Santiago Niño Becerra: «La vía monetaria se agotó; existe un exceso de dinero»

El catedrático de Estructura Económica de la Universidad Ramón Llull se alinea con la corriente de expertos que creen que se avecina un período de anemia, con tasas de crecimiento muy modestas y una Europa en plena transición hacia el futuro. A su juicio, los problemas de las economías del Viejo Continente no se solucionarán con compras masivas de deuda


Redacción / La Voz

Las opiniones de Santiago Niño Becerra (Barcelona, 1951) no dejan indiferente a nadie. En el 2009 describió con precisión la tormenta que poco después se desataría tras el estallido de la crisis de las hipotecas subprime. En El Crash: Tercera Fase (Roca Editorial, 2019), su último libro, dibuja una etapa de cambio que dará pie a un nuevo modelo económico y social.

-Mario Draghi acaba de advertir que el nuevo paquete de estímulos era indispensable por las amenazas que se ciernen sobre la coyuntura económica. ¿Coincide con su apreciación?

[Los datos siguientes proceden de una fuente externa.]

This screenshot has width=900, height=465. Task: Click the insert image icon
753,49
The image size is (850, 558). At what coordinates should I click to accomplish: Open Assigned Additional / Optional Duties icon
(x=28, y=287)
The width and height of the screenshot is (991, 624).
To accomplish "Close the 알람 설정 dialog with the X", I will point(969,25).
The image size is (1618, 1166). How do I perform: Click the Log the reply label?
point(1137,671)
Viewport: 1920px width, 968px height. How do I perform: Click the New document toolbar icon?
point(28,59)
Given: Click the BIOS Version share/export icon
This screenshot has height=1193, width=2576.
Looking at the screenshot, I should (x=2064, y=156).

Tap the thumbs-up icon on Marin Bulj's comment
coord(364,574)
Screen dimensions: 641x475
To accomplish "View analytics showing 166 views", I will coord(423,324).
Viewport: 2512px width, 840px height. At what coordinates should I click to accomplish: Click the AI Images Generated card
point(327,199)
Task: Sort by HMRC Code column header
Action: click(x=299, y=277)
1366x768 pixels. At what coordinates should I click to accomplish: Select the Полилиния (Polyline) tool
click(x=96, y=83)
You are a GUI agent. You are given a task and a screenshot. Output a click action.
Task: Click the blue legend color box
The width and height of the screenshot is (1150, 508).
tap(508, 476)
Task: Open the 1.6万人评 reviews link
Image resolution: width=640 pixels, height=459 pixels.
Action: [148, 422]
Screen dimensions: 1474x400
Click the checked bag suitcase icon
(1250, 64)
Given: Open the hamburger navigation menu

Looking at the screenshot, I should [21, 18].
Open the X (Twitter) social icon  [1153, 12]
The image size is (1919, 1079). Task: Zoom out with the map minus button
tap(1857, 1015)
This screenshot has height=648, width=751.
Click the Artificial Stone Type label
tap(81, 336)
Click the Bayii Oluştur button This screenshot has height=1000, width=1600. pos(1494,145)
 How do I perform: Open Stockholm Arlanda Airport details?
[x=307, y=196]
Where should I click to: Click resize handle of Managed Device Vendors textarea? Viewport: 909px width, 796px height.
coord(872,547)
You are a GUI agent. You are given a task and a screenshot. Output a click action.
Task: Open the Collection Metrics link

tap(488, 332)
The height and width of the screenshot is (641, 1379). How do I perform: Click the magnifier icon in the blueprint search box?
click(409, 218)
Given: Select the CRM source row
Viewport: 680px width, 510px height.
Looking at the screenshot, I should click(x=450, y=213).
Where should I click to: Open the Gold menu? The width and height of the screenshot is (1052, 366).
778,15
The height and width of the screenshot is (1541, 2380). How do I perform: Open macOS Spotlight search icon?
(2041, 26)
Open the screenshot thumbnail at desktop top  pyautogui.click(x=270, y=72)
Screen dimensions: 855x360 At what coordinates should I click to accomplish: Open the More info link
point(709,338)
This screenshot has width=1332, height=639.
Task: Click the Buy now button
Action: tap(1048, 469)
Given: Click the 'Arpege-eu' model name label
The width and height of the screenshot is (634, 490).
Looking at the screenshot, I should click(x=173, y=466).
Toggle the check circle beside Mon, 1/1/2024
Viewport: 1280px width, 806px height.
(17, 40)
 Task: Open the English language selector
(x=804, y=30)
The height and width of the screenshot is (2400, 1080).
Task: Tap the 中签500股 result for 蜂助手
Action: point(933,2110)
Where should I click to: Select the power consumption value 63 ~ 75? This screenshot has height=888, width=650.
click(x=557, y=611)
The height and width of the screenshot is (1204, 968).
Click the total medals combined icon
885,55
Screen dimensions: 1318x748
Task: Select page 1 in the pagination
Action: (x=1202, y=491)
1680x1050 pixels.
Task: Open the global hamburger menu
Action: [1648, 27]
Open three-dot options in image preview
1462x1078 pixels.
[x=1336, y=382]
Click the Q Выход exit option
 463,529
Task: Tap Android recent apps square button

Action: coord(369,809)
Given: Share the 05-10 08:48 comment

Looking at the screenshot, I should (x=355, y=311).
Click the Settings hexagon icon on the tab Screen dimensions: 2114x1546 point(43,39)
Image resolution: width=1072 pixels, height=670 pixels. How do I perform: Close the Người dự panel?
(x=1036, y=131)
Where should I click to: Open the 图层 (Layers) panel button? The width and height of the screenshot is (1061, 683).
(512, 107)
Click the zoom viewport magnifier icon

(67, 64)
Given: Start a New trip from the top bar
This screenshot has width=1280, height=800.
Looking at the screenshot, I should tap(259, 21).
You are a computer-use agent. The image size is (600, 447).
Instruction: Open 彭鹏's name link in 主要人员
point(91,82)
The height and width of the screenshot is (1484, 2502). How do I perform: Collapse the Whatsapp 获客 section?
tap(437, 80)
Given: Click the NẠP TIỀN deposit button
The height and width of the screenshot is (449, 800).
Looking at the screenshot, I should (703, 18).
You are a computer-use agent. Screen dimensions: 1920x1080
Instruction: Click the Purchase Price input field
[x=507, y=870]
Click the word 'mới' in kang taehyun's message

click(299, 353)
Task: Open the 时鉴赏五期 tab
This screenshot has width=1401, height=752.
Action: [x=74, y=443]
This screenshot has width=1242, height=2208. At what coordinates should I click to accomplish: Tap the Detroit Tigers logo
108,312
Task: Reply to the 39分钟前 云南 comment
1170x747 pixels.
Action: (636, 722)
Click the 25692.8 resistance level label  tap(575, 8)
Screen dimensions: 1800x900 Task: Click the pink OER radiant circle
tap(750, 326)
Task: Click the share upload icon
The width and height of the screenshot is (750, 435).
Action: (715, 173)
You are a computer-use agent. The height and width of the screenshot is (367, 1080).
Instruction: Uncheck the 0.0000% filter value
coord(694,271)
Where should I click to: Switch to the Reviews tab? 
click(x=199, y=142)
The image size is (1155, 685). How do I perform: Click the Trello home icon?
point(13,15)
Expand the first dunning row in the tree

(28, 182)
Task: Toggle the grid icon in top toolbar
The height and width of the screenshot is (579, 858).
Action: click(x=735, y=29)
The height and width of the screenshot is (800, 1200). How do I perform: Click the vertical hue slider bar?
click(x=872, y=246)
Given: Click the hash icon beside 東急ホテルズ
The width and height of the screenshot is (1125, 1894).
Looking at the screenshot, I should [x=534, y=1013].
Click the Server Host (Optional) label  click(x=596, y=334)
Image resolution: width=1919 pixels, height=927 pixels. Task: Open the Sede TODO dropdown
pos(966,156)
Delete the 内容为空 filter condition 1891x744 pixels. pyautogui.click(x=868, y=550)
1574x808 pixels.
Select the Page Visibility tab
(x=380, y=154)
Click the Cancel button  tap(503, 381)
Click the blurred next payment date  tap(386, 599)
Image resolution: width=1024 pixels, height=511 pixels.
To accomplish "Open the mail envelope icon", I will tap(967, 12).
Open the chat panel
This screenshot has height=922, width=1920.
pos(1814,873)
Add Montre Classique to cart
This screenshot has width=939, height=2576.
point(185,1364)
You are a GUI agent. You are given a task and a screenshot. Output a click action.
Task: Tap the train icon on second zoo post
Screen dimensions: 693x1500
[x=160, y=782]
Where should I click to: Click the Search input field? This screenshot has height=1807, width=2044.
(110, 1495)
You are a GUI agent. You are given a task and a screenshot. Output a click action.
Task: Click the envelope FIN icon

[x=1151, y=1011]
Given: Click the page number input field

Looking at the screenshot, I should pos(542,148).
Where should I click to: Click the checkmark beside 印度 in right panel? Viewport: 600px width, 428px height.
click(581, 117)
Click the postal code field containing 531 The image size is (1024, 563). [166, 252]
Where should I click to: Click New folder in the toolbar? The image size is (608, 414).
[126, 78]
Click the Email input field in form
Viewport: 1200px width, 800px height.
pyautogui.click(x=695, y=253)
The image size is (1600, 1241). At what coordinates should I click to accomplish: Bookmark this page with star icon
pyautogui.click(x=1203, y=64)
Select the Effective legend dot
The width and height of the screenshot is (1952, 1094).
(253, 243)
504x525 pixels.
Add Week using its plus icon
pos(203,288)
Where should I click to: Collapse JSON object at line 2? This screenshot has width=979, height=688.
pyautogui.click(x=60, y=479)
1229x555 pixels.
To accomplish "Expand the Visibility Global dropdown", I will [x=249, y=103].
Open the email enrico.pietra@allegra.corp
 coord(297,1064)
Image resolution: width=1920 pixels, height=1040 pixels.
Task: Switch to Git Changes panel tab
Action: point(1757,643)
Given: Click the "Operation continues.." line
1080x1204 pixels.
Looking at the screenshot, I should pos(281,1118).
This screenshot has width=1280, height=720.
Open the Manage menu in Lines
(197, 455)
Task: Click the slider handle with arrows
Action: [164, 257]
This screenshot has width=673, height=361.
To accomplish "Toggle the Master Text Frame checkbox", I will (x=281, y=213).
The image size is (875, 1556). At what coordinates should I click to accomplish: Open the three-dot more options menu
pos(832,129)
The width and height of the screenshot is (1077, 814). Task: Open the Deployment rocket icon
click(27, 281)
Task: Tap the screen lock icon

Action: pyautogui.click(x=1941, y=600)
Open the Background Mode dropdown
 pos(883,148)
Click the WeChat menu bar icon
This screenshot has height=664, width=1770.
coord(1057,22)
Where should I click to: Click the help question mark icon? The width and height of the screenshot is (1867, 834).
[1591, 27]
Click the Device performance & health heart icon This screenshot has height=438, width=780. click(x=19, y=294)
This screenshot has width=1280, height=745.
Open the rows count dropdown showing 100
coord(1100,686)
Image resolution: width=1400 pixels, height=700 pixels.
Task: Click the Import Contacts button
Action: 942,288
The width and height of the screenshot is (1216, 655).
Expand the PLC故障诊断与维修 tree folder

-No. En Europa, en el 2012, empezó lo que yo denomino la fase de las anfetas, la segunda fase de la crisis que comenzó en el 2007. Esas anfetas han servido para ganar tiempo, pero no han resuelto nada porque un cáncer no se cura con estimulantes. Y lo peor, la mayoría de esos fondos han ido a las empresas y en gran medida han servido para recomprar sus acciones. A mediados del 2018 ya apuntó la tercera fase de la crisis, en la que estamos, y esas nuevas inyecciones de anfetas solo van a servir para comprar un poco de tiempo adicional... a costa de más deuda.

-Parece haber consenso entre los economistas al señalar que estos años de cierta heterodoxia en las políticas del BCE resultaron decisivos para salir de la crisis, ¿pero tiene margen Europa ahora para reactivar a las grandes economías con una carga de deuda tan elevada y un entorno de tipos en negativo?

-Es que no se ha salido de la crisis, solo se congeló su desarrollo. Es como cuando Roosevelt comenzó a realizar obras públicas en Estados Unidos, en el 37; cuando se detuvo ese proceder, la crisis resurgió. La vía monetaria está agotada porque existe un exceso de dinero en todas partes, un dinero que solo son bits de ordenador. El principal problema de Europa no se arregla ni con más deuda ni con anfetas. No existe una Europa, sino tres: las zonas que sí cuentan en la economía postglobal porque tienen una elevada productividad, las que no, y las que nadan entre una zona intermedia.

-¿En qué medida puede resultar una losa pesada el balance que soporta el BCE, que está ya en el 40 % del PIB comunitario, más del doble que en el 2007? ¿Corre la economía europea el riesgo de japonesizarse, es decir, de no encontrar instrumentos entre las políticas públicas para salir de una etapa larga de atonía?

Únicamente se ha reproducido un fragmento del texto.